Some birds pretend to be injured to draw predators' attention away from their offspring and onto themselves. Seeing a predator approach, a female bird quietly sneaks away from her nest. When she comes near the predator, she will beat the ground with one wing and cry out as if in pain. This makes her appear to have been injured and therefore, vulnerable. However, she's always careful to leave enough space between herself and the predator to let her escape. Her "performance" invariably attracts the predator's attention. It approaches in the expectation of an easy meal, not realizing it's being led away from the bird's nest. When it's safely out of reach, the female bird will stop pretending to be injured and, just as the predator reaches it, will fly off.

This theatrical show is very convincing indeed; it fools dogs, cats, snakes and even other birds. Many ground-nesting birds protect their offspring in this way. When a predator approaches, for instance, the mother duck pretends to be unable to fly, beating her wings wildly around the lake but always making sure she keeps a safe distance. Having led the intruder away sufficiently, she takes off and returns to her nest.

Scientists can in no way explain these birds' "injured wing" script.89 Could a bird really write such a scenario? It would have to be extremely clever to do this, since calculated pretense requires intelligence and skill. Also, the bird would have to be very brave to offer itself without hesitating and let the predator stalk it. No bird copies this behavior from other birds; this is an inborn defense mechanism.90

We have related here only a small fraction of the conscious, selfless acts of devotion found in the animal world. Millions of different species populate this Earth, each with its own defense mechanisms. More important than these systems is the lesson they teach us. Is it rational and logical to claim that a bird risks its life, consciously and by its own free will, in order to protect its young? Surely not. The animals we mentioned here are devoid of intelligence and cannot possibly possess feelings of compassion and mercy. It is God, Lord of the heavens and the Earth, Who creates them with these qualities, enabling them to act intelligently, compassionately and mercifully. By inspiring these animals, God reveals His own infinite compassion and mercy.

Insects Too Protect Their Young from Dangers


The lace bug, seen here protecting its nymphs from attacks by other insects.

In 1764, the Swedish naturalist Adolph Modeer discovered that parent bugs protect their offspring and care for them. He observed that the female European shield bug, remains firm over its eggs when predators approach, protecting them against the enemy instead of flying away.91

At first, however, many scientists did not want to acknowledge that beetles cared for their next generation. Professor Douglas W. Tallamy, an evolutionist expert on insect behavior, explains the reason why:

Still, the ecological penalties for parental care can be so severe for insects that some entomologists wonder why it has persisted at all. The far easier strategy, followed by most insects, is simply to produce an abundance of eggs.92

Even though Tallamy believes in evolution, he is questioning one of the theory's dead ends. According to the theory of evolution, behavior that endangers a species' own lives should have been quickly phased out. But obviously, this did not happen! Many insects, like most other creatures in nature, never hesitate to risk their lives for their offspring and often-as in the case of wasps, bees, and ants- for one another.

What to work on -
a - From the passage on animals protecting their young, reproduce the portion that begins at the words "Still, the ecological" and stops after "for one another.".
b - According to the passage on animals protecting their young, in what year did Adolph Modeer discover that parent bugs protect and care for their offspring?

Extracted material -
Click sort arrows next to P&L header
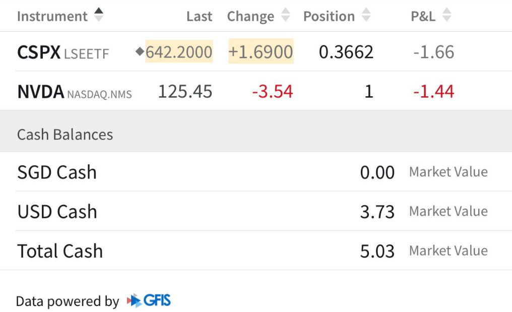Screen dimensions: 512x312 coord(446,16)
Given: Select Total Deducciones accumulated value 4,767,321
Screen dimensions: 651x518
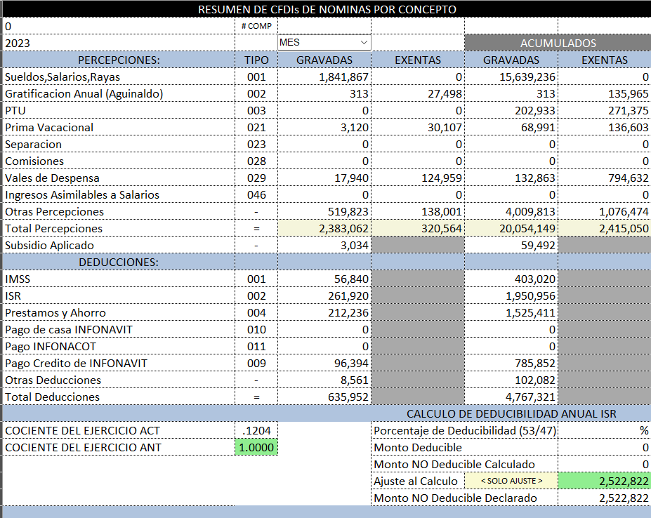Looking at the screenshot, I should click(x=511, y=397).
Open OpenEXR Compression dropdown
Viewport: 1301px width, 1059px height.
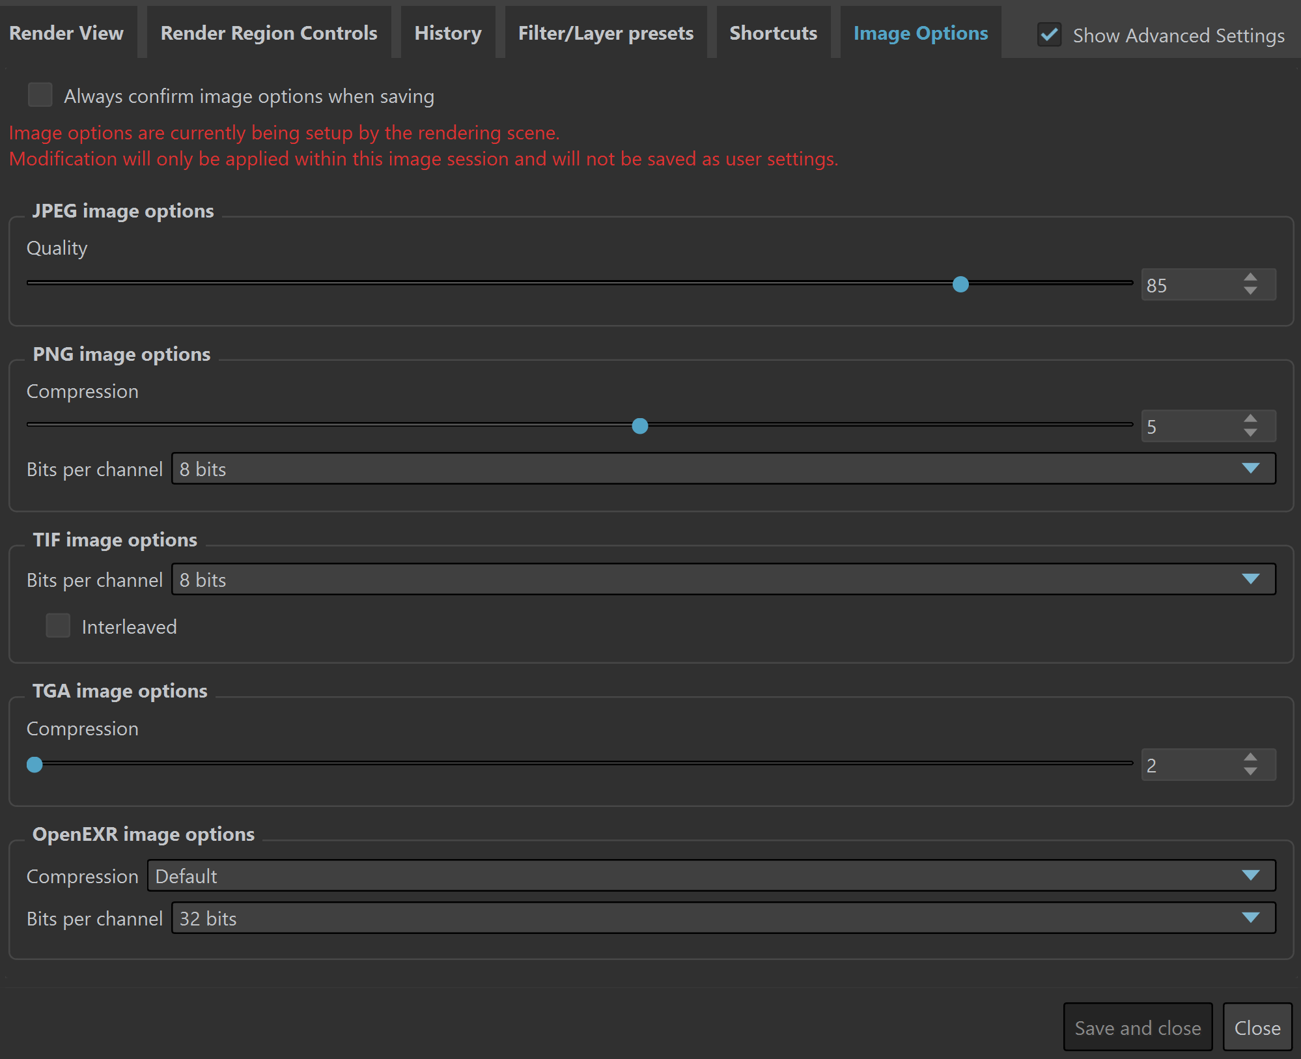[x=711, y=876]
...
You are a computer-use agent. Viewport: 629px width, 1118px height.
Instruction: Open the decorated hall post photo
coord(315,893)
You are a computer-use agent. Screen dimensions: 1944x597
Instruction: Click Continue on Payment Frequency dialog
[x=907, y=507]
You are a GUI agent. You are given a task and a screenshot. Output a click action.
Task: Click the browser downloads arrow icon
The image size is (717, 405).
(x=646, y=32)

Answer set -
a -
Still, the ecological penalties for parental care can be so severe for insects that some entomologists wonder why it has persisted at all. The far easier strategy, followed by most insects, is simply to produce an abundance of eggs.92

Even though Tallamy believes in evolution, he is questioning one of the theory's dead ends. According to the theory of evolution, behavior that endangers a species' own lives should have been quickly phased out. But obviously, this did not happen! Many insects, like most other creatures in nature, never hesitate to risk their lives for their offspring and often-as in the case of wasps, bees, and ants- for one another.

b - 1764